Lines before the one containing "You are a GUI" are not wanted. Transcribe that line and all after it exactly, to the end of the entries.

# [Supplied material]
══════════════════════════════
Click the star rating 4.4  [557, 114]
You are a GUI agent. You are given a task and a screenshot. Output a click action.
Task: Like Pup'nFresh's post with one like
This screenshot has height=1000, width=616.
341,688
══════════════════════════════
# [Solution to this exercise]
You are a GUI agent. You are given a task and a screenshot. Output a click action.
Task: Like Pup'nFresh's post with one like
This screenshot has height=1000, width=616.
341,688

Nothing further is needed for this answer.